ロシア中銀、ルーブル安定で為替関連の制限を順次緩和

(ロシア)

欧州ロシアCIS課

2022年04月12日

ルーブルの対ドル為替レートは、ウクライナへの侵攻に対する各国の経済制裁などを受け、ロシア中央銀行の3月11日付公示レートで、1998年1月のデノミ実施以降最安となる1ドル=120.3785ルーブルまで下落したが、その後持ち直し、4月9日には侵攻前の2月23日の1ドル=80.4194ルーブルを上回る1ドル=74.8501ルーブルとなった。

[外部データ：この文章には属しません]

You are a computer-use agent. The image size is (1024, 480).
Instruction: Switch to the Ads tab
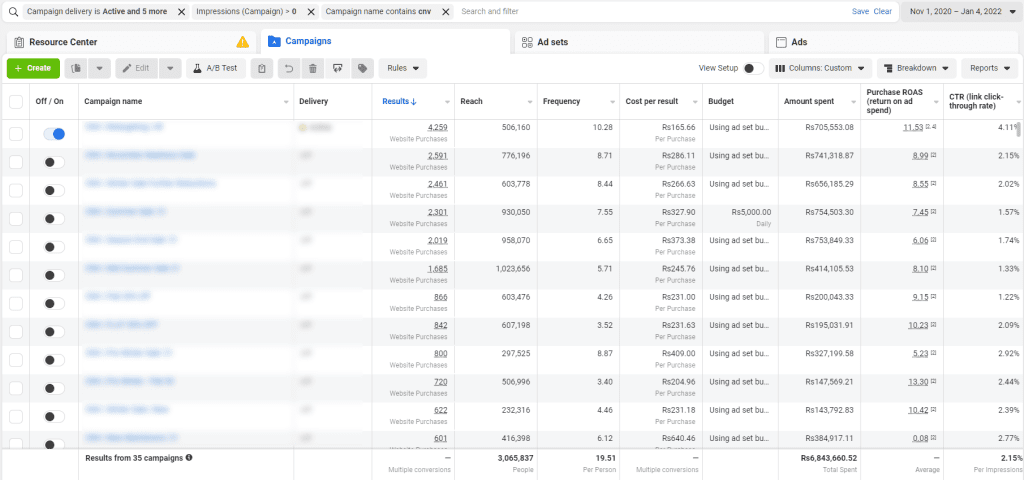pyautogui.click(x=799, y=42)
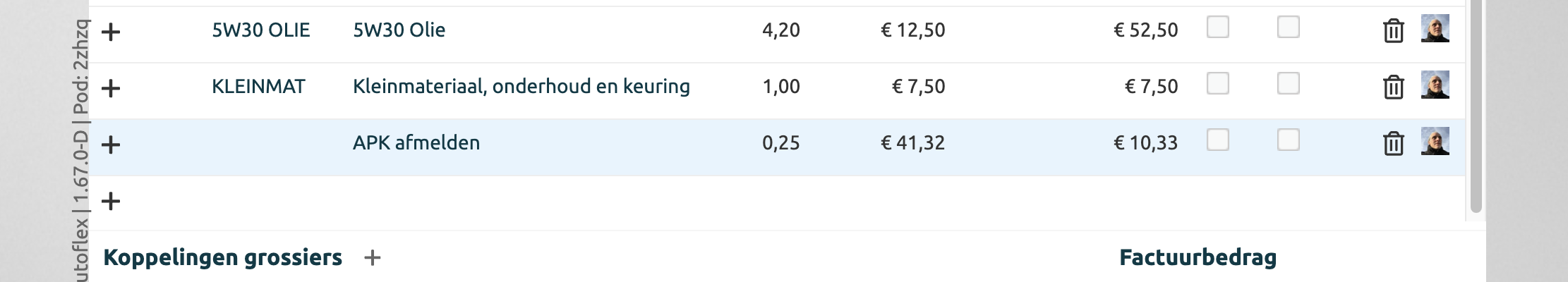Tick the second checkbox on Kleinmateriaal row

tap(1289, 84)
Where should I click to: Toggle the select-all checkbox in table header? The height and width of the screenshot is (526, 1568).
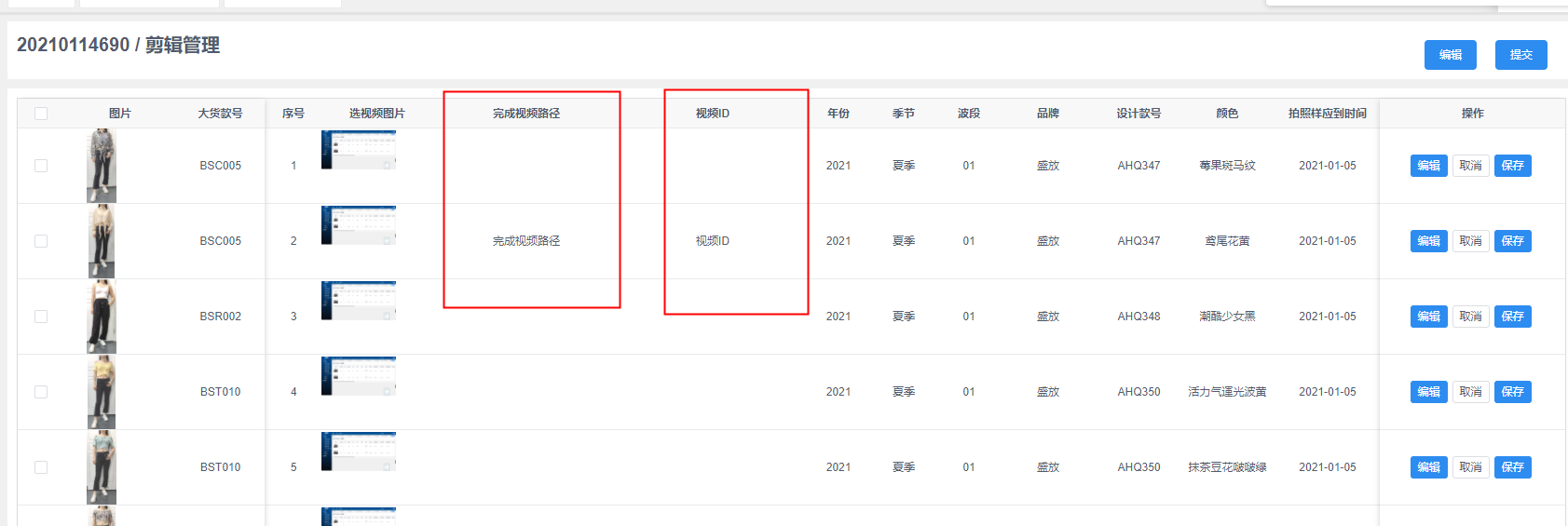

ルーブル相場が安定したことに伴い、中銀は為替管理の緩和にかじを切っている。企業取引関連では4月1日、3月27日から導入していたロシア居住者〔個人事業主、ロシアの信用機関、政府系金融機関のVEB.RF(対外経済活動銀行)を除く〕が支払う、外国企業や個人への前払金の上限(契約額の30%まで)を一部撤廃した。対象となるのはa.食料、輸送機器整備のための部品などの輸入、b.保険および再保険契約、c.国際商品輸送、d.契約額が1万5,000ドル相当額未満のもの、など。契約額は契約締結日の中銀公示レートで計算される。

金融機関での外貨購入時に必要とされた12%の外貨購入手数料と、輸入企業との取引を除き導入されていた銀行での外貨売買レートの差(スプレッド)に対する制限を、4月11日から撤廃した。

個人向けの規制緩和も進む。4月1日には、ロシア国内の個人の口座からロシア国外への外貨送金を可能とした。限度額は歴月1万ドル相当額未満。ロシア国内で雇用関係にある非友好国(2022年3月9日記事参照)を含む、いかなる国の国民(注)とされ、主な対象は外国企業の駐在員となる。

4月8日には、3月9日から9月9日まで時限的に導入した、個人による外貨預金引き出し制限を緩和した。これまで米国ドル(上限1万ドル)に限定されていたが、4月11日以降は1万ドル相当額を上限として、ユーロでの引き出しも可能になった。なお、1万ドル相当額を超える引き出しの場合、超過分はルーブル建てでの支払いとなる。

(注)定住許可に基づいてロシアに定住する者を除く。